Sondersitzung im Landtag zum „Schweine-Stau“

Stopp im Schlachthof - Stau im Stall. Gekniffen waren während der Zwangspause beim Großschlachter Tönnies vor allem Ferkelerzeuger und Sauenhalter. In einer Sondersitzung des Landtags geht es nun darum, wie der „Schweine-Stau“ zügig aufzulösen ist.

17.07.2020, 01:51 Uhr / Lesedauer: 1 min
Firmenkomplex des Schlachtbetriebs von Tönnies. Foto: Guido Kirchner/dpa

Firmenkomplex des Schlachtbetriebs von Tönnies. Foto: Guido Kirchner/dpa

Der nordrhein-westfälische Landtag berät heute über die Folgen des „Schweine-Staus“, der nach coronabedingten Schließungen von Schlachthöfen in Mastbetrieben entstanden ist. In einer Sondersitzung des Landwirtschaftsausschusses will die SPD-Opposition Antworten von der Landesregierung, wie die Situation entspannt werden kann und wie es um das Tierwohl bestellt ist.

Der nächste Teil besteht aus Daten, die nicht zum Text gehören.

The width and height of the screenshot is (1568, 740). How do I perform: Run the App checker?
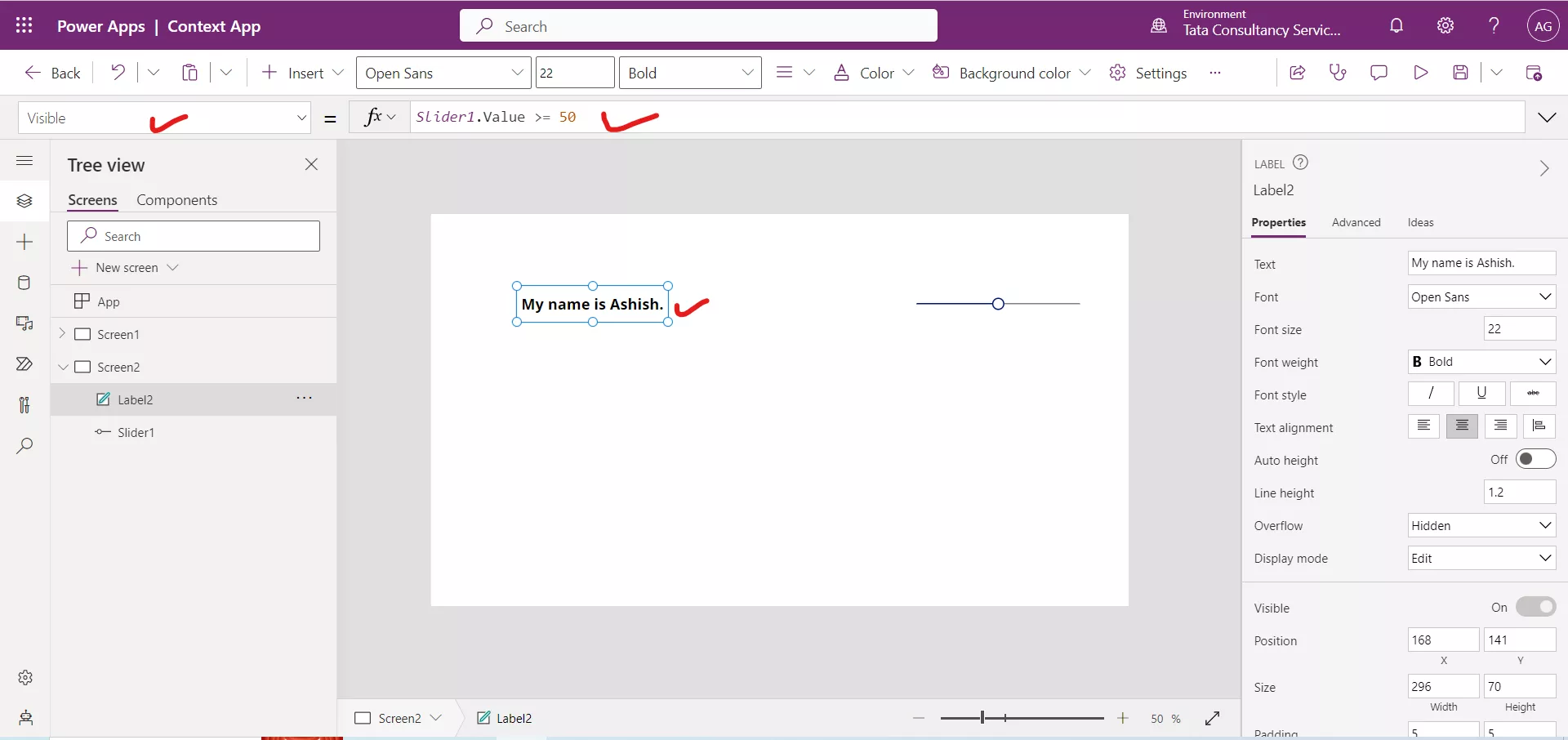tap(1339, 72)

Vor allem durch den Produktionsstopp in Deutschlands größtem Schlachtbetrieb Tönnies hatte sich der sogenannte Schweine-Stau in den Ställen gebildet. Die Schweinemäster wurden ihre Tiere nicht los, und in den Ställen wurde es eng.

Nach vier Wochen Zwangspause ist Tönnies an seinem Stammsitz in Rheda-Wiedenbrück allerdings seit Donnerstag wieder tätig und fährt die Produktion schrittweise hoch. Im Normalbetrieb werden dort pro Tag bis zu 25 000 Schweine geschlachtet. Nachdem rund 1400 Corona-Infektionen in der Tönnies-Belegschaft nachgewiesen worden waren, hatten die Behörden Mitte Juni die Produktion gestoppt.

NRW-Landwirtschaftsministerin Ursula Heinen-Esser (CDU) sagte der Deutschen Presse-Agentur, sie gehe davon aus, dass der „Schweine-Stau“ nach dem Neustart bei Tönnies zügig abzuarbeiten sei. Das Tierwohl sehe sie derzeit nicht gefährdet. Die Ministerin fordert aber eine Kehrtwende in der Schlachtbranche mit regionalisierten Strukturen, mehr Schutz für Mensch und Tier sowie stärkerer Unabhängigkeit von einzelnen Großbetrieben.

Der Landtag unterbricht bereits zum dritten Mal die erst vor kurzem eingeläutete parlamentarische Sommerpause für eine Ausschuss-Sondersitzung. Zuvor hatte es bereits Sondersitzungen gegeben zum Missbrauchsfall in Münster, zur Landesbürgschaft für den Fußball-Bundesligisten Schalke 04 und zur Westspiel-Jahresbilanz.